Mrs. Macaulay leaves her house now, I turn to see her stand over the spot where Mitchell fell. Her husband joins her and she pushes him away, “He was too young Todd…he wasn’t allowed to celebrate…”

“I know he was, but there’s nothing we can do about it,” Mr. Macaulay says as I move to comfort them.

“If we knew who did it…if we could find the person who murdered him we could do something,” Mrs. Macaulay pushes me away and finds comfort in her husband’s arms.

“The inspectors will help,” I say but nobody is listening, “It’s their job.”

Mrs. Macaulay shakes her head and begins to cry again, she pushes her husband aside and runs back into their house. He looks at me and sighs, sadness in his eyes as he – like me – cries for the first time in years.

“They will, they’ll help,” I whisper and he shakes his head at me.

“You’re a fool if you believe that,” He says as he turns away, “They don’t care about us, they don’t care about my son.”

I try not to believe his words, I try to imagine that someone is still interested in doing the right thing, but obviously I know I’m wrong. Had Mitchell been from a different part of town, had he been born to a family of privilege and esteem I know things would play out differently.

“I care,” I say as Mr. Macaulay hesitates at his front door, “We all care.”

“And what good is that going to do?” He says as he turns to stare at me, “Caring just leads to heart break, remember that,” And with that he disappears inside his dark and drafty house, not willing to listen to any more of it, not wanting to hear the pathetic ramblings of a sad sympathetic.

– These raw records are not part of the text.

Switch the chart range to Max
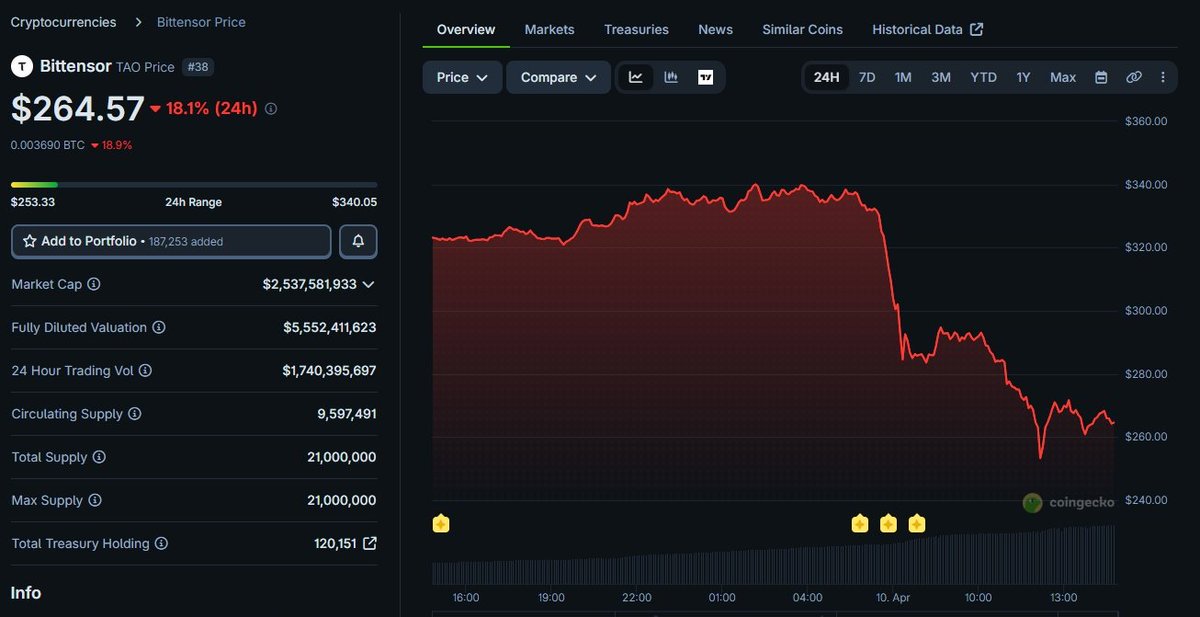The width and height of the screenshot is (1200, 617). coord(1063,77)
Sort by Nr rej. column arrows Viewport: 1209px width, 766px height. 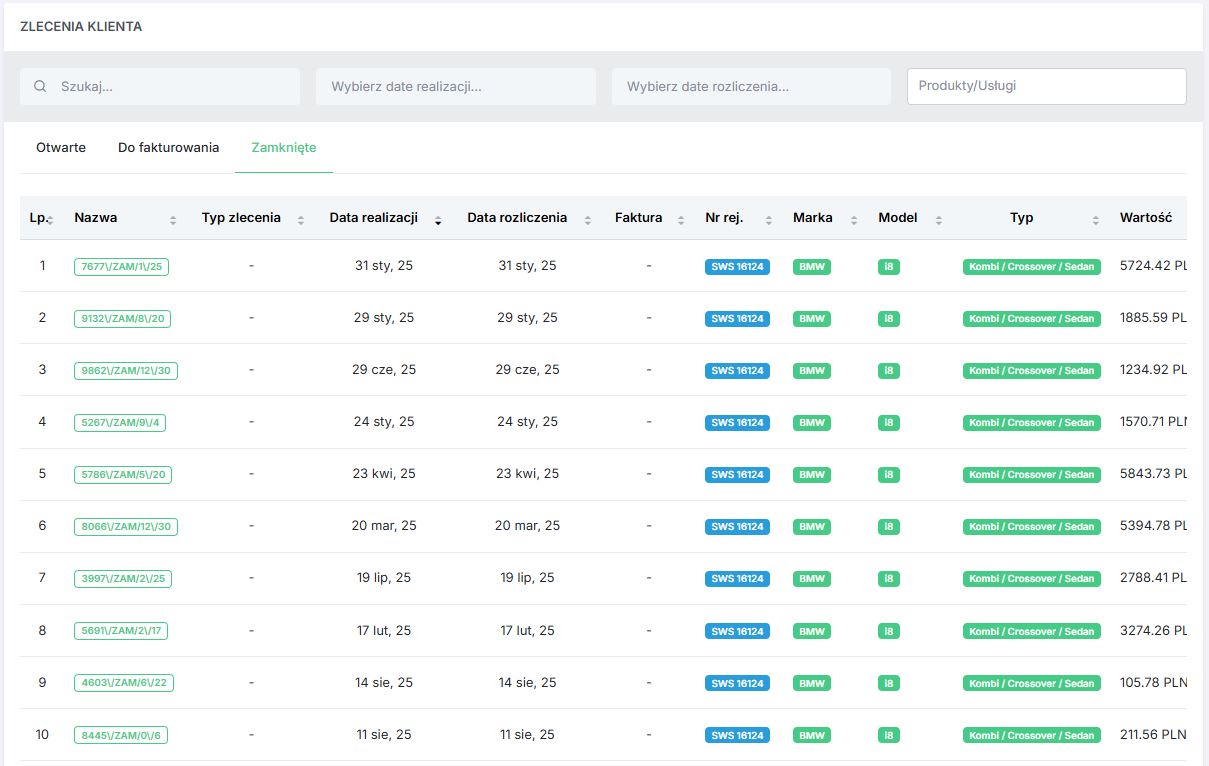coord(769,220)
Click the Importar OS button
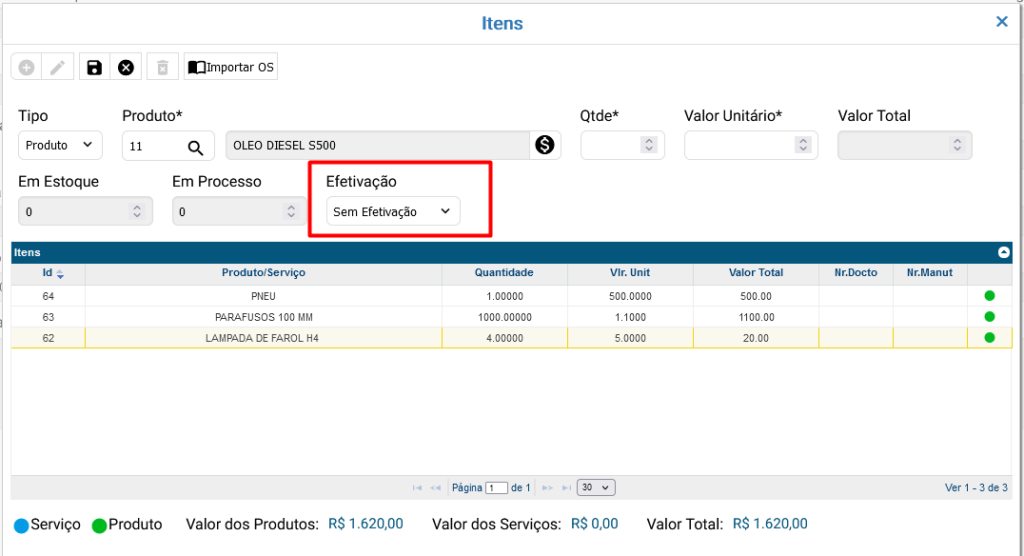 (x=231, y=68)
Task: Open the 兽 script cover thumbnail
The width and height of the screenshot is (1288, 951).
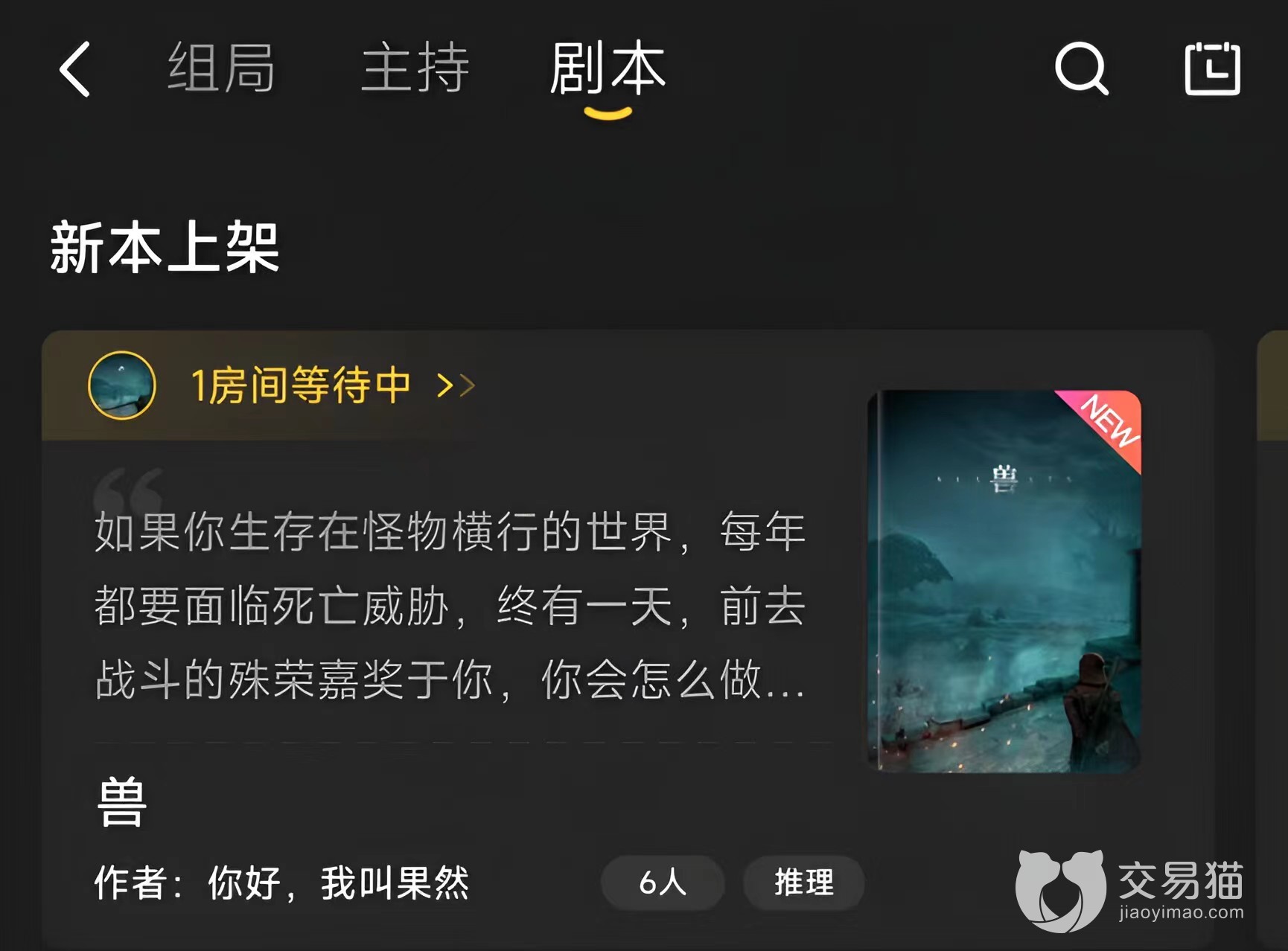Action: pos(1004,581)
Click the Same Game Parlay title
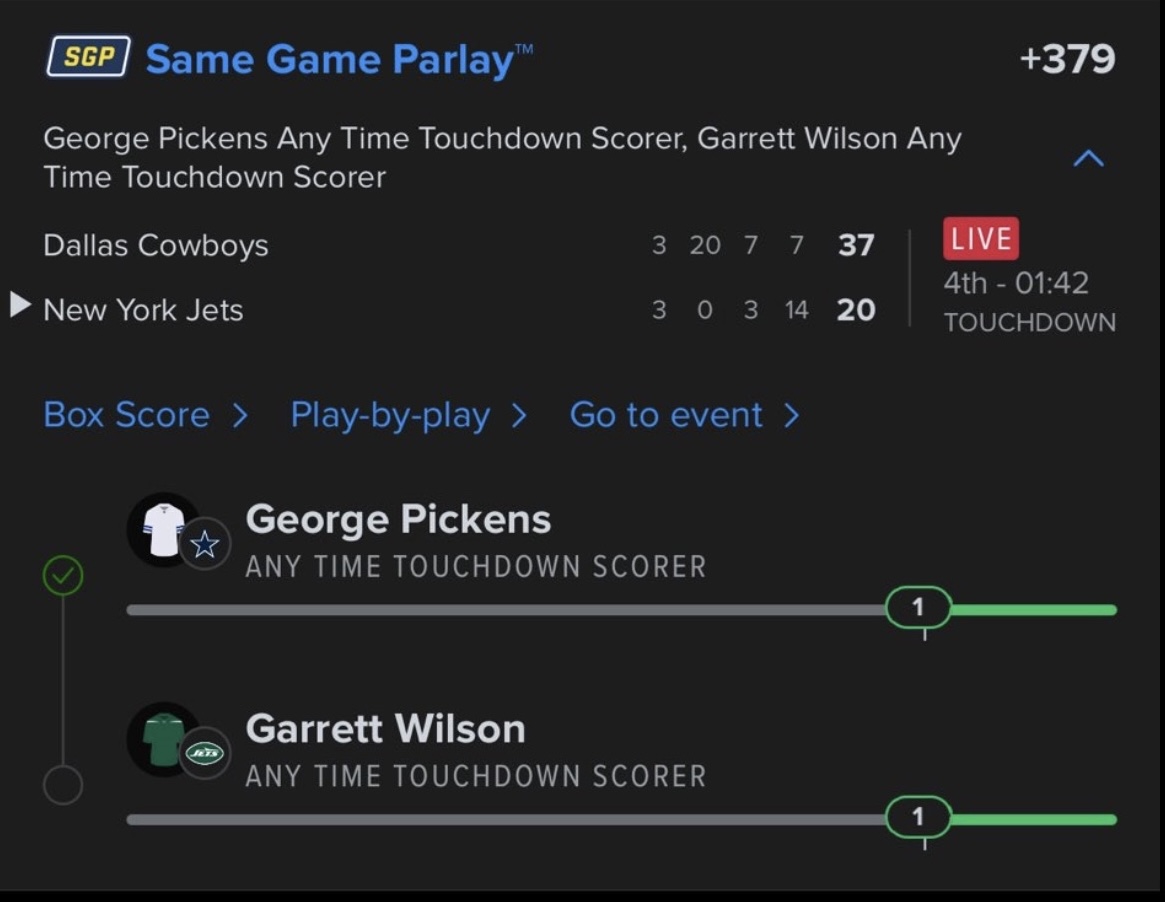 coord(330,59)
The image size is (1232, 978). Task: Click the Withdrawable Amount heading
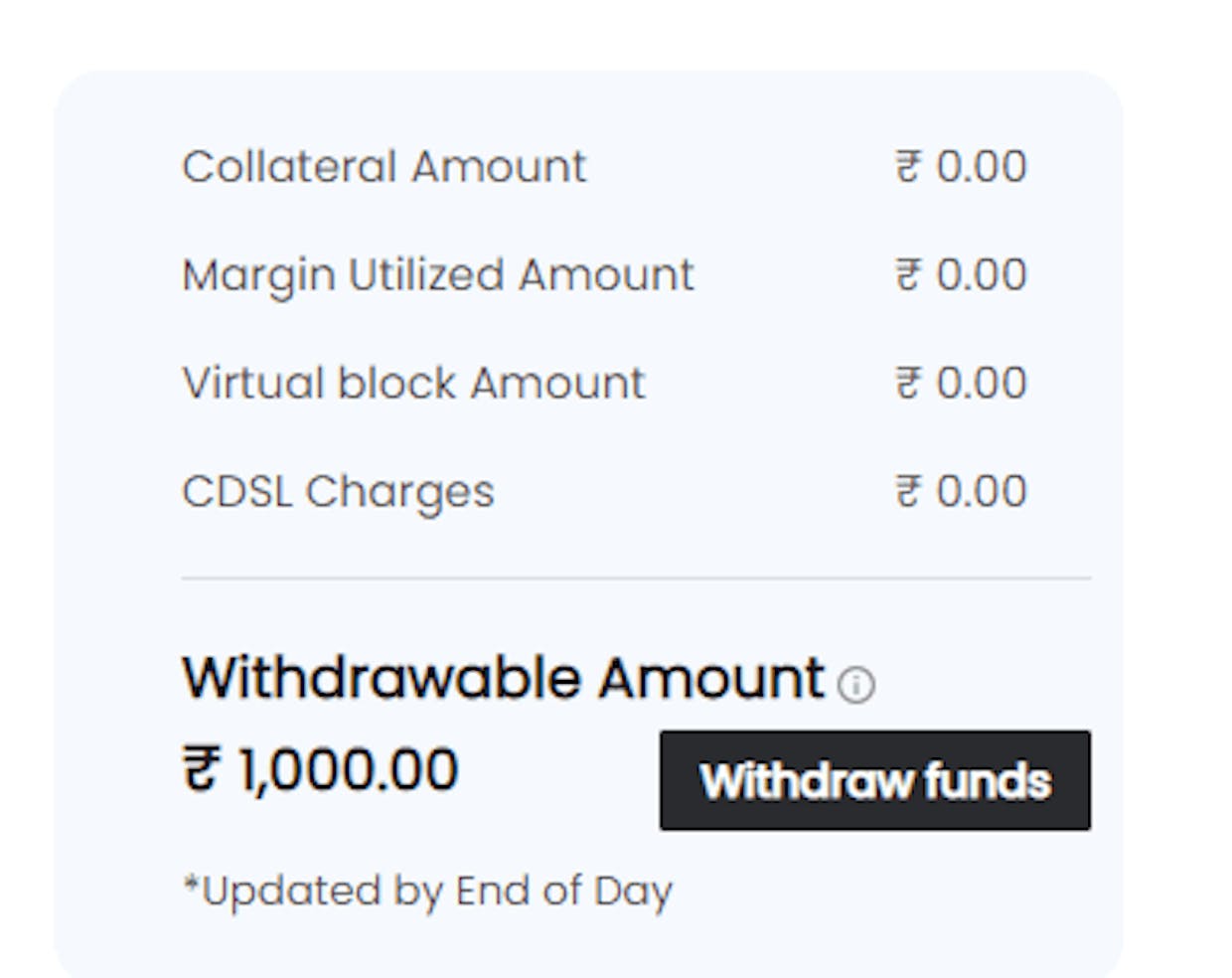(503, 678)
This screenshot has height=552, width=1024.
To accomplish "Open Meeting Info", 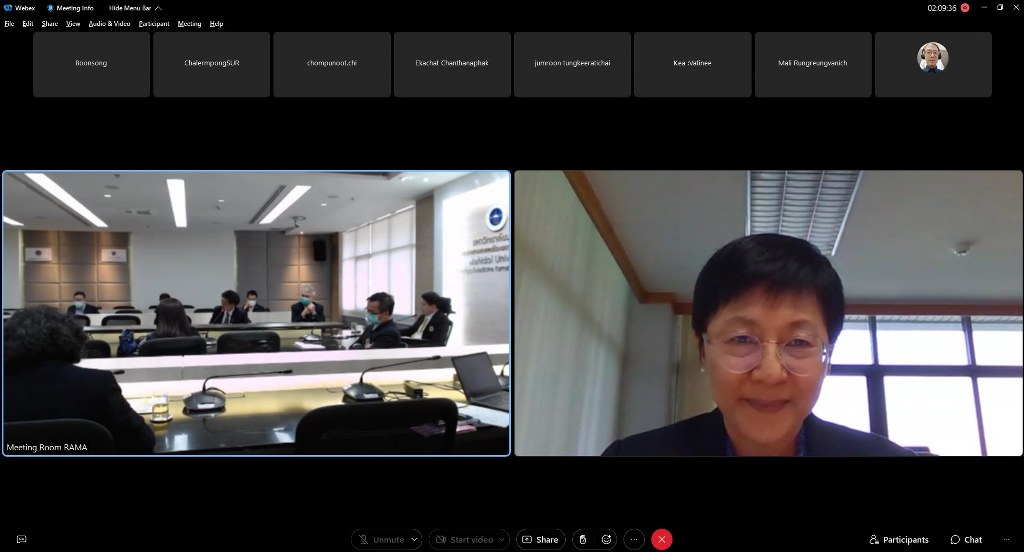I will point(72,8).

A glimpse through the window reveals Mr. and Mrs. Macaulay sitting silently in their living room, their backs to one another. Neither is speaking, or doing anything for that matter, Mr. Macaulay is fiddling with his wedding band while his wife whispers prayers, a long black rosary twisted around her fingers as she allows her tears to flow freely over her cheeks and neck.

It’s impossible for me to understand their pain, though I’ve lost people close to me it can’t possibly feel the same as losing a child – no matter how disobedient that child may be. Content with allowing them to have time to themselves I turn to go back home.

On my way up the disgusting stairwell, I hesitate at the door to my floor. Without thinking much I continue up the stairs and find myself at Agnes' door, but something's not right. It's open, and I hear sounds from inside.

"Hello?" I ask and slip carefully into the apartment, "Hello?"

The rustling I heard stops and I hear a frantic whisper, I reach out and grab hold of a cane sitting next to the door, Agnes has never used it as far as I can tell but she's always refused to get rid of it. I find myself suddenly thanking her for her stubbornness, something that in life I didn't think I'd ever be able to do.